さらに、複数の加工を一度の通紙で完結できるLITHRONE GX40 advance EX Edition ならではの構成も、今回の制作を支えたポイントとなった。グロスとマットの 2種類のコーティングを含む工程をワンパス*2で処理できるため、途中で紙を再セットする必要がなく、狙った表現を安定して再現できる。「2パスを行わずに済むことで条件に迷いがなくなり、見当ズレのリスクも最小限に抑えられます。多工程を一度にこなせる構成だからこそ、オフセット機 ならではの"狙った通りに刷れる"再現性を活かしたフローが組めました」と述べる。
今回の制作で再確認したKOMORI機の特長
J-throne 29についてDPS鈴木は、「KOMORIが100年の歴史で培ったオフセット印刷機の搬送技術を受け継ぎ、安定した高生産性を誇るデジタル機です。デジタルならではの簡単で安全な操作システムも搭載しており、短期間で操作を習得することが可能です。また、最大750x585㎜というB2サイズを超える用紙サイズに対応しており、名刺やDM等の多面付けジョブでも力を発揮します。和紙やユポ紙*3といった特殊原反へも高い品質で印刷することができ、仕事領域の拡大にも寄与できる印刷機です」と語る。

KGC鈴木は「狙った通りに刷れる安心感」をKOMORI機の魅力として挙げ、「質感や細かい表現にこだわった分、条件出しはシビアでしたが、そこをしっかりと詰めれば機械がちゃんと応えてくれるというのがKOMORI機の大きな魅力だと思います」と触れた。
読者へのメッセージ
DPS鈴木
「デジタルのシンプルな操作性とオフセットに迫る生産性を両立したJ-throne 29は、お客様の課題を解決し、新しいビジネスへ視野を広げてくれる印刷機です。

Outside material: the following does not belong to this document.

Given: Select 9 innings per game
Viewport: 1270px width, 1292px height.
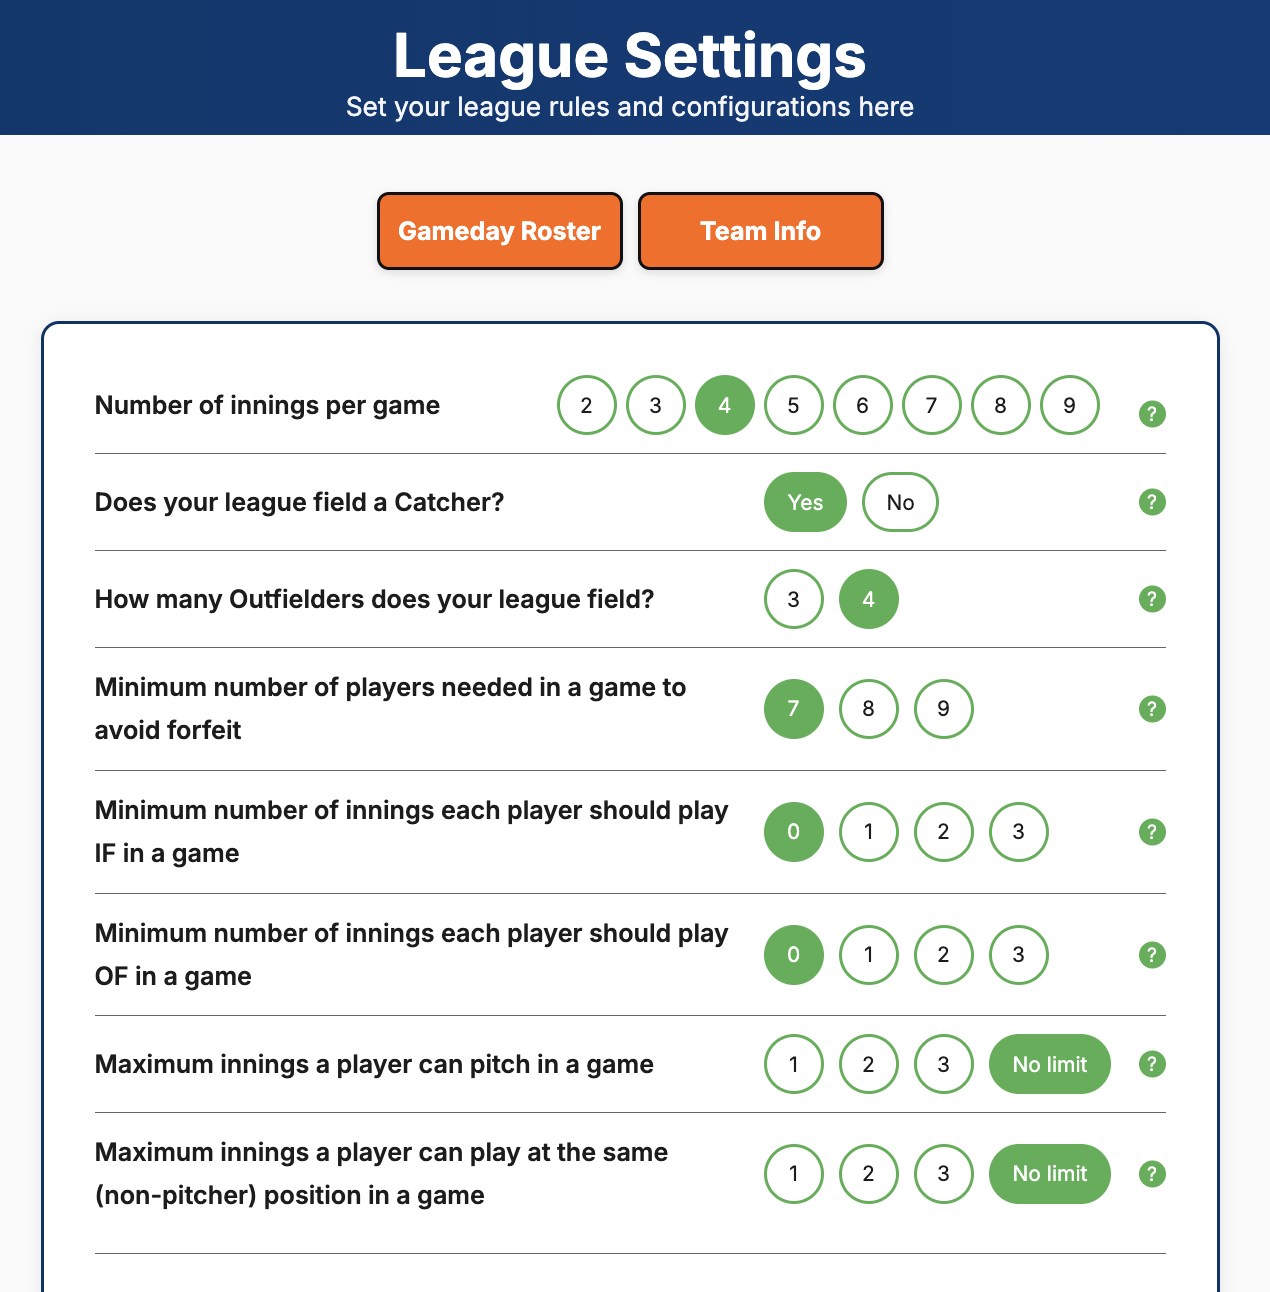Looking at the screenshot, I should click(x=1069, y=405).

特に、ワンパスでの両面印刷が可能な点は、書籍やパンフレット、名刺やDM等、両面印刷が求められる仕事で力を発揮できます。また6,000枚/時の高生産性も大きな特長ですので、従来はオフセット印刷の領域であったロットの長い仕事にも活躍できると考えています」
KGC鈴木
「機械の特長を理解して工夫すれば、印刷工程だけでも価値は作れます。『いつものやり方』にとどまらず、一歩踏み込めば印刷の可能性は大きく広がります。LITHRONE GX40 advance EX Editionはカレンダーの他、パッケージやカードなど高付加価値な販促物での活躍が期待できます。特に、ブランドイメージを大事にした印刷物など、「きれいに刷る」だけじゃなく、印刷そのものが価値になる仕事で活躍できる機械だと思います」
LITHRONE GX/G advance EX Editionの詳細はこちら
29-inch Sheetfed UV Inkjet Digital Printing Press J-throne 29の詳細はこちら
*1 KGC(KOMORI Graphic Technology Center):プリントテクノロジーの研究開発やデモンストレーション、印刷人材の育成・技能研修に関わるKOMORIグループの中核的機関。
*2ワンパス:紙を印刷機に一度通すだけで刷り工程が完了する方式で、高い見当精度と作業効率を実現する。